● TASK OBJECTIVE: All lines from the one containing "Maximize the JustBilling" to the end of the data below are to be returned exactly, both ends included, with nothing added.

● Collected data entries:
—————
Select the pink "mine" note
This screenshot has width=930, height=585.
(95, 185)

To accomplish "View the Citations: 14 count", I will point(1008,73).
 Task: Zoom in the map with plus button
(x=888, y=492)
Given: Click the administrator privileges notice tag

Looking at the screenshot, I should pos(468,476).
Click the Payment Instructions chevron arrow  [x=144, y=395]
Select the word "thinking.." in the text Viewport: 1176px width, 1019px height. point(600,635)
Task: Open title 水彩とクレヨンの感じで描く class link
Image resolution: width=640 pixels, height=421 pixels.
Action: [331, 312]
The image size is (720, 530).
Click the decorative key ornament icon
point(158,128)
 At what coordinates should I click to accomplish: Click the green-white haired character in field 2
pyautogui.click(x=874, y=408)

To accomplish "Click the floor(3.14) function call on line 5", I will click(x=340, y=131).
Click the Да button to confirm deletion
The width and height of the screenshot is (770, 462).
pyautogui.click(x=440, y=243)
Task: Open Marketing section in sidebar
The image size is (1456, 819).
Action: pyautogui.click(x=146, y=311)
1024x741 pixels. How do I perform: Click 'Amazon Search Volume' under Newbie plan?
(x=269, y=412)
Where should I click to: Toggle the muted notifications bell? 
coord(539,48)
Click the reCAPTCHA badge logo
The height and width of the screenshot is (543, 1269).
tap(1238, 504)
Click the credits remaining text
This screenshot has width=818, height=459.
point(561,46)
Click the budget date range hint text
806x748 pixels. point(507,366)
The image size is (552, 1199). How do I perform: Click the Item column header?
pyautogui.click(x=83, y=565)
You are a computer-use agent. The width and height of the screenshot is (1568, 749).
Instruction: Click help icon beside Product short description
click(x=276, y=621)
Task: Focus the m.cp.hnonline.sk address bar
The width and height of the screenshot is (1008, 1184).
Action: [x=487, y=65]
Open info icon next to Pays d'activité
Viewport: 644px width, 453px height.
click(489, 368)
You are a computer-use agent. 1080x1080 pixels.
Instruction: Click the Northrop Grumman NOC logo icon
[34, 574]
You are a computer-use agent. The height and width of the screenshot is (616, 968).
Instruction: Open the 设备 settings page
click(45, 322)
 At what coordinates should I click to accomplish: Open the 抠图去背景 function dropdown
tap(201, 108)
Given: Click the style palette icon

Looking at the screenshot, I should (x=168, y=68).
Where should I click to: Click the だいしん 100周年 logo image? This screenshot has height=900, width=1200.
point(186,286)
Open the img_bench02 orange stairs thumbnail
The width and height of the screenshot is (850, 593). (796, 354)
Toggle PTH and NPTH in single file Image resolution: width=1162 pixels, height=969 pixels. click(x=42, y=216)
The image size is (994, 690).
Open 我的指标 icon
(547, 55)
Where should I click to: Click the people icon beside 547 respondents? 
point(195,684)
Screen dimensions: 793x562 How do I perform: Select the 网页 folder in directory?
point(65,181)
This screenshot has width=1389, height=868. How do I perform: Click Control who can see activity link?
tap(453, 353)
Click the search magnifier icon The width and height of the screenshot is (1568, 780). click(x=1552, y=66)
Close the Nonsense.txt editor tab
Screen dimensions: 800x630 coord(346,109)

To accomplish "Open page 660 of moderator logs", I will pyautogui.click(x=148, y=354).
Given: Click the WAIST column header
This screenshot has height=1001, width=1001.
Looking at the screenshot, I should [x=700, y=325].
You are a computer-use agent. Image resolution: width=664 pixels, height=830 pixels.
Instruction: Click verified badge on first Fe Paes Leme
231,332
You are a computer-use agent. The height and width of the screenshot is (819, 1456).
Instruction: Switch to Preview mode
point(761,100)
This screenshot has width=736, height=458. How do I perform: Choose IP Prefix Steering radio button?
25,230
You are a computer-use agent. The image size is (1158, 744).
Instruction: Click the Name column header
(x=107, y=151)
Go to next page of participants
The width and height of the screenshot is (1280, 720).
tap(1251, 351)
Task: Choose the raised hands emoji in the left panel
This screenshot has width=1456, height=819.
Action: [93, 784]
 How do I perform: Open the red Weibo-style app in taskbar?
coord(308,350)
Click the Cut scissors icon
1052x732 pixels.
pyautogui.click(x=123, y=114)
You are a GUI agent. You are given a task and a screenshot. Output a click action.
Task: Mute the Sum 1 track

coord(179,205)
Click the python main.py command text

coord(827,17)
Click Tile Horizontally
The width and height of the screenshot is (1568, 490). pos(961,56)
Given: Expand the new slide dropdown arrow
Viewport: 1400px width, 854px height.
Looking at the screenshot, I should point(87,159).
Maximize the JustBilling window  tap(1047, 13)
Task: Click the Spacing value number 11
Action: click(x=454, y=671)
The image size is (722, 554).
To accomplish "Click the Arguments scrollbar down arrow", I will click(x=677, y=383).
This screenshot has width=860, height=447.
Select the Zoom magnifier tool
—————
● RESULT:
Maximize the JustBilling window  tap(1047, 13)
Task: Click the Spacing value number 11
Action: click(x=454, y=671)
The image size is (722, 554).
To accomplish "Click the Arguments scrollbar down arrow", I will click(x=677, y=383).
This screenshot has width=860, height=447.
Select the Zoom magnifier tool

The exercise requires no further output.